Les sanctions envers l’économie russe ont été drastiques, mais l’UE se voit tentée d’entrouvrir la porte, afin de garantir le maintien des accords d’exportation de céréales via la mer Noire. L’enjeu n’est autre que l’approvisionnement alimentaire mondial, et cela reste une belle carte dans la manche de Vladimir Poutine.
Quand l’UE envisage de faire des concessions : une banque russe de retour sur SWIFT contre un accord sur les céréales

Pourquoi est-ce important ?
C'était l'une des premières grandes sanctions prises à l'encontre de la Russie, et l'une des plus radicales : l'exclusion des principales banques du pays du système de messagerie interbancaire, SWIFT, ce qui faisait de Moscou un véritable paria de l'économie mondiale. Une mesure contre laquelle le Kremlin a voulu opposer un système alternatif, mais il semblerait qu'un an et demi plus tard, l'UE soit prête à remettre l'accès à SWIFT dans la balance.Entrouvrir le SWIFT
Dans l’actualité : selon le Financial Times, l’UE serait prête à laisser une grande banque russe se connecter à nouveau à SWIFT, si cela peut garantir la pérennité de l’accord sur l’exportation des céréales ukrainiennes via la mer Noire.

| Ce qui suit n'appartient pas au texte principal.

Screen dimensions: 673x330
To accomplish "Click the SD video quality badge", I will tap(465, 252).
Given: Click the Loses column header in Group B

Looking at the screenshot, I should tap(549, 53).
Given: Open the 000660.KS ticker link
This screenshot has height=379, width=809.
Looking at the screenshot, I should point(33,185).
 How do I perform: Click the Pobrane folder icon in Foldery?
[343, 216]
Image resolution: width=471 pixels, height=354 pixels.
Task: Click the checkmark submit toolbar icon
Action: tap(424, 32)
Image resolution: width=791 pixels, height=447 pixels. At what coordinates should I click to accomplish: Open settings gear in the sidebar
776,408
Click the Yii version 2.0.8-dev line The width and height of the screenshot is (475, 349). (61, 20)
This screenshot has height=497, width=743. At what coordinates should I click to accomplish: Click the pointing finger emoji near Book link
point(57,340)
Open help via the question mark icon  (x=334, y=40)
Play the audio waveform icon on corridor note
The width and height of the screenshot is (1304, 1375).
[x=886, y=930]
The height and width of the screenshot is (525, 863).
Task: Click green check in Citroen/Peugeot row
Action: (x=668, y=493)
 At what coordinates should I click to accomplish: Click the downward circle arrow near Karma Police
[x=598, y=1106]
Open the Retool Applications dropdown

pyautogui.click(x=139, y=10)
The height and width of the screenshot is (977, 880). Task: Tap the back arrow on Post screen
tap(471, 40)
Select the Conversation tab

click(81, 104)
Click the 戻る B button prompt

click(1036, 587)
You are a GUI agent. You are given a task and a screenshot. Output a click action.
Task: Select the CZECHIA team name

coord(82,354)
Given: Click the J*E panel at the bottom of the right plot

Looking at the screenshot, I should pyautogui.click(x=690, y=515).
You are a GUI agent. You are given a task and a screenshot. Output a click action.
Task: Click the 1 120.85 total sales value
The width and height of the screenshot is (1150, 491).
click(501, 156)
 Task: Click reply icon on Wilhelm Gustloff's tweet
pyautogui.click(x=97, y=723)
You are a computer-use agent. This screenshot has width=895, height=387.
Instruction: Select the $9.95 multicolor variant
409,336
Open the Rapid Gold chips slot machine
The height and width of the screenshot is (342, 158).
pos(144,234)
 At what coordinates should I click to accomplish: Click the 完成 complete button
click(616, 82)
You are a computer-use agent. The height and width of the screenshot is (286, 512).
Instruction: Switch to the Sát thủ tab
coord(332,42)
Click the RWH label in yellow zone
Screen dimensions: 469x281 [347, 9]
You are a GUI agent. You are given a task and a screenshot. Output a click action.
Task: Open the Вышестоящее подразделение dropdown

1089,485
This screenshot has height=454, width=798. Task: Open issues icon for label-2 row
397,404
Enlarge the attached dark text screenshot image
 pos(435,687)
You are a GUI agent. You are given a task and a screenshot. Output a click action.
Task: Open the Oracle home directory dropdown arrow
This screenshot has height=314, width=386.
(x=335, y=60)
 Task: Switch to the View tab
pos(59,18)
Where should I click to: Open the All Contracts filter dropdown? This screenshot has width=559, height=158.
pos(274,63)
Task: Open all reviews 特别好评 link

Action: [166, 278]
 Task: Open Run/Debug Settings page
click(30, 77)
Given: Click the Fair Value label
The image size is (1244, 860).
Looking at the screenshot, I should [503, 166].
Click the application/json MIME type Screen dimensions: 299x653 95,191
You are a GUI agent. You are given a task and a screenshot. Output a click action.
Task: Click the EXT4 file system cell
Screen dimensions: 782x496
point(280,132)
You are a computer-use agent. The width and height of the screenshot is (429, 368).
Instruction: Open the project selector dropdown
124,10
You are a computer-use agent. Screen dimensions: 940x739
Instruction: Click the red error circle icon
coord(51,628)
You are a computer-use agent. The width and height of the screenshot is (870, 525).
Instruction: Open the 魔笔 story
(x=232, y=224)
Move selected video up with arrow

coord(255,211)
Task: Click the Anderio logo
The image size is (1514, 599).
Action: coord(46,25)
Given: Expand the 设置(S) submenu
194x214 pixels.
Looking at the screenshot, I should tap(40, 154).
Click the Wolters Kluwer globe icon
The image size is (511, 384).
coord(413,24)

- Cinq sources différentes qui ont voulu garder l’anonymat confirment que l’idée serait que la Banque agricole russe se créerait une filiale chargée des paiements liés aux exportations de céréales, et qui serait autorisée à se connecter au système de messagerie interbancaire.
- Cette idée a été discutée par les 27 chefs d’État et de gouvernement de l’UE la semaine dernière, selon le quotidien, alors que l’enjeu consiste à convaincre Moscou de maintenir ouverte la voie maritime via la mer Noire, qui a été âprement négociée par l’ONU l’année passée, mais dont l’accord arrive à son terme le 17 juillet prochain.
- Or cette voie est essentielle pour que l’Ukraine puisse exporter sa production agricole et donc renflouer quelque peu ses caisses, mais aussi et surtout fournir une bonne partie du monde en denrées de première nécessité. Car l’Ukraine est un grenier à blé, maïs, et tournesol, et un rouage essentiel de l’approvisionnement alimentaire mondial.
- L’année dernière, la guerre avait provoqué des troubles dans différents pays d’Afrique et du Moyen-Orient alors que les prix des aliments de base montaient en flèche. Un début de crise frumentaire que Moscou n’a pas manqué d’instrumentaliser en blâmant les pays occidentaux, alors que le gouvernement russe en est le seul vrai responsable.
La « moins pire » des concessions
Pour l’UE, cet accord sur les céréales doit être préservé à tout prix, et les Russes le savent et haussent le ton. Le ministre russe des Affaires étrangères, Sergueï Lavrov, a déclaré la semaine dernière que Moscou ne voyait aucune raison d’accepter une prolongation de l’accord.
- Une ouverture du SWIFT serait considérée comme la « moins pire » des concessions, mais le débat reste vif. D’autant que la Banque agricole russe est 100% publique, donc contrôlée depuis le Kremlin. Son ancien directeur général, Dmitry Patrushev, est l’actuel ministre de l’Agriculture, note le Financial Times.
- Les pays de la frange orientale de l’UE, les Baltes et les Polonais en tête, sont opposés à toute concession. Mais l’enjeu de cette décision ne porte pas que sur l’Ukraine ou les caisses du Kremlin : il s’agit d’éviter une nouvelle déstabilisation des pays dépendants des importations alimentaires.